If you are keen to see a therapist, some places offer low-cost options depending on your income. It is worth talking to your GP about low-cost counselling services in your area.
Medical cards and GP cards
You might be eligible for a medical card or a GP card depending on your income, or the income of your parent or guardian. Some counselling services will provide free or reduced cost services if you have a medical card.
These are specialist services for when mental health difficulties are having a major impact on your life.
Secondary and tertiary care are services for people with more severe or complex mental health issues. Secondary care includes community and out-patient services, while tertiary includes inpatient care in a dedicated ward.
These are specialist services for when mental health difficulties are having a major impact on your life. These services are usually led by psychiatrists. They will try to understand your mental health difficulties in the context of a diagnosis.
Many charities offer free services as they get HSE funding or donations.
There are charities and other organisations that might be able to support you. Many offer free services as they get HSE funding or donations.
Aware have a support line for anyone who is worried about depression. The helpline operates from 10am to 10pm, seven days a week, as well as a support mail service.
Aware also offers a suite of ‘Wellness @Work’ programmes. These are ideal for helping your workplace understand the importance and value of looking after their mental health. As well as for using the relevant coping skills to limit the impact of any challenges or concerns.
Pieta House offers free, one-to-one therapeutic services for people in crisis. If you’re experiencing suicidal ideation, have attempted suicide, and/or you’re self-harming, Pieta House have expert counsellors to support you.
You don’t need a referral, just contact them for an appointment and they’ll aim to see you within a week. They also offer a 24-hour crisis support and information line on 1800 247 247, staffed by qualified therapists.
Bodywhys is the Eating Disorders Association of Ireland. They offer online support groups for young people, a helpline, and face-to-face support groups.

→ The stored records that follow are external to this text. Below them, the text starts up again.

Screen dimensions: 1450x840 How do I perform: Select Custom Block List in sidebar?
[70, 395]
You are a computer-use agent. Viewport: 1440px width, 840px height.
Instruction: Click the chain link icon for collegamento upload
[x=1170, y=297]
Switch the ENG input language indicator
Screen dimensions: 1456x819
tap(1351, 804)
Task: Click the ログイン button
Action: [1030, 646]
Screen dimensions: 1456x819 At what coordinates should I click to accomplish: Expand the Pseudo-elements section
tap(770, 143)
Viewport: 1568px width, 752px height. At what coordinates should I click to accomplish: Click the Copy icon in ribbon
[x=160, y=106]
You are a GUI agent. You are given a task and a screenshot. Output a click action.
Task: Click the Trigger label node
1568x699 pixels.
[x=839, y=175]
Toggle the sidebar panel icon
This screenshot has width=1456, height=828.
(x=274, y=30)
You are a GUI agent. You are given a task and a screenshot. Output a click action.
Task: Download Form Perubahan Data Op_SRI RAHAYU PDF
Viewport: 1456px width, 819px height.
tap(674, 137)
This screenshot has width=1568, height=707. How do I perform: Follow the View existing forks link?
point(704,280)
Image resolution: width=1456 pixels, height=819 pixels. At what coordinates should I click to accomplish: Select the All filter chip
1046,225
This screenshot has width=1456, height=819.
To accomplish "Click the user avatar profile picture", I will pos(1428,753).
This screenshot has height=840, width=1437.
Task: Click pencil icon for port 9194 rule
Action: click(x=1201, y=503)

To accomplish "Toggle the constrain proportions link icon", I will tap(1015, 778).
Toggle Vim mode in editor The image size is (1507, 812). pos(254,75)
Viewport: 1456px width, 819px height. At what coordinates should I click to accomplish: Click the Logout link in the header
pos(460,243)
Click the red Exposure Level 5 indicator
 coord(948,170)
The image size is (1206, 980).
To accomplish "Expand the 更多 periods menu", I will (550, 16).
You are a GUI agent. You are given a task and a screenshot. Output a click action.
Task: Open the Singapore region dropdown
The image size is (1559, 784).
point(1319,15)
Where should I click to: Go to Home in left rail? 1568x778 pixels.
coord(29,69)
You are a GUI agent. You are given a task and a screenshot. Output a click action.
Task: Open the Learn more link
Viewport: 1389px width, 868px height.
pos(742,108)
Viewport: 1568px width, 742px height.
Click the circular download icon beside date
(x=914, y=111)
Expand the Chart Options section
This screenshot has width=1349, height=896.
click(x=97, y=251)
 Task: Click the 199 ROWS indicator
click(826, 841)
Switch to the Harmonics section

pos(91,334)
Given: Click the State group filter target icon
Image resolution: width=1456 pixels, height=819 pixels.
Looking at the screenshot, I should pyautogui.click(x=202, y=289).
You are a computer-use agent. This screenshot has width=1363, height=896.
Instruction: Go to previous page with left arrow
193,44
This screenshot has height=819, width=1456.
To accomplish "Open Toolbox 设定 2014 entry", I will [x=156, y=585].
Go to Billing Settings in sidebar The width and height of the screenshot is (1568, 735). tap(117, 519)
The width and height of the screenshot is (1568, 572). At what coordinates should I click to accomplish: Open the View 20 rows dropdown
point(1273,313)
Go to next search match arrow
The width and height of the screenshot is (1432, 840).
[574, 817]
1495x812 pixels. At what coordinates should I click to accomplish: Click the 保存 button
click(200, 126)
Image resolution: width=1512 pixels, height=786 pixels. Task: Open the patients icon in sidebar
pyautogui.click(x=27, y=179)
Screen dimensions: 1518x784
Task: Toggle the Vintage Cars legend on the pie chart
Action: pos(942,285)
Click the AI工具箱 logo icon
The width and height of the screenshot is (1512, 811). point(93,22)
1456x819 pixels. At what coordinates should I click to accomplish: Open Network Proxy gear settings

They also provide useful information on treatment pathways in the public health system for eating disorders. A four-week support programme for families and parents of those affected by an eating disorder is offered too.
Turn2me offers online support groups and online therapy with professionals through video or instant message. The service is free to Irish residents over 18 because they receive funding from the HSE.
Niteline is a phone listening service run by and for the students of ITT, ITB, MU, NCAD, NCI, RCSI, TCD and UCD. You can call them for free on 1800 793 793 and trained volunteer students are there to listen.
They are open every night of term between 9pm and 2:30am.
Private health care
There are private options for mental health care. Some of these can be covered by health insurance.
If you or your family has health insurance, check what the cover offers.
Some employers offer Employee Assistance Programmes, which offer access to counselling support. Check with your manager or HR department to see if your employer offers this.
Sessions with a psychologist or psychotherapist
Sessions with a psychologist or psychotherapist are sometimes included in an insurance plan. Your insurer might have a list of clinicians you must choose from. Or have a cap on the amount of sessions (such as six).
Private mental health facilities
There are several private mental health care services in Ireland. Talk to your GP if you feel the need to access a private mental health service. A referral from them is required in the same way it is for accessing HSE mental health services.